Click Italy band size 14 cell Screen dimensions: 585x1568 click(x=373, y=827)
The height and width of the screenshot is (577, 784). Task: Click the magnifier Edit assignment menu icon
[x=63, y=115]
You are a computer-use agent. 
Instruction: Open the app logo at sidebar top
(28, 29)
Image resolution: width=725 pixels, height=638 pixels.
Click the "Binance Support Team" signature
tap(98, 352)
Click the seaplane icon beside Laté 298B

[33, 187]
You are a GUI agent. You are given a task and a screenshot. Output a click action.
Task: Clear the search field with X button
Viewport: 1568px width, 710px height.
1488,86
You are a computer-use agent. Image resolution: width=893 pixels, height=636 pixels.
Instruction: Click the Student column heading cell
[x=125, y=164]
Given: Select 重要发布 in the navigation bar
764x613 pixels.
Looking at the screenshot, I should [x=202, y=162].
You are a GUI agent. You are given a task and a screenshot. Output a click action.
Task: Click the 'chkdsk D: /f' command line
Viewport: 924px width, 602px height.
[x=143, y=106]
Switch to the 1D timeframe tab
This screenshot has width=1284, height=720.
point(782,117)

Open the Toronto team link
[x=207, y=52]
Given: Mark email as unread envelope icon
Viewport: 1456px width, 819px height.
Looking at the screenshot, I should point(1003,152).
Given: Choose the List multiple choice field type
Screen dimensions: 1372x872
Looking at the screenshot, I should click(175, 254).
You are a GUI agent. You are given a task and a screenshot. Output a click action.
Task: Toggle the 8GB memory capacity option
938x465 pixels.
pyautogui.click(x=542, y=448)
------------------------------------
Your instructions: Retype the material above without changes, starting with the line that contains "Given: Select 重要发布 in the navigation bar" and going on through the line that contains "Looking at the screenshot, I should click(175, 254).", with both of those lines included.

Response below:
Given: Select 重要发布 in the navigation bar
764x613 pixels.
Looking at the screenshot, I should [x=202, y=162].
You are a GUI agent. You are given a task and a screenshot. Output a click action.
Task: Click the 'chkdsk D: /f' command line
Viewport: 924px width, 602px height.
[x=143, y=106]
Switch to the 1D timeframe tab
This screenshot has width=1284, height=720.
point(782,117)

Open the Toronto team link
[x=207, y=52]
Given: Mark email as unread envelope icon
Viewport: 1456px width, 819px height.
Looking at the screenshot, I should point(1003,152).
Given: Choose the List multiple choice field type
Screen dimensions: 1372x872
Looking at the screenshot, I should click(175, 254).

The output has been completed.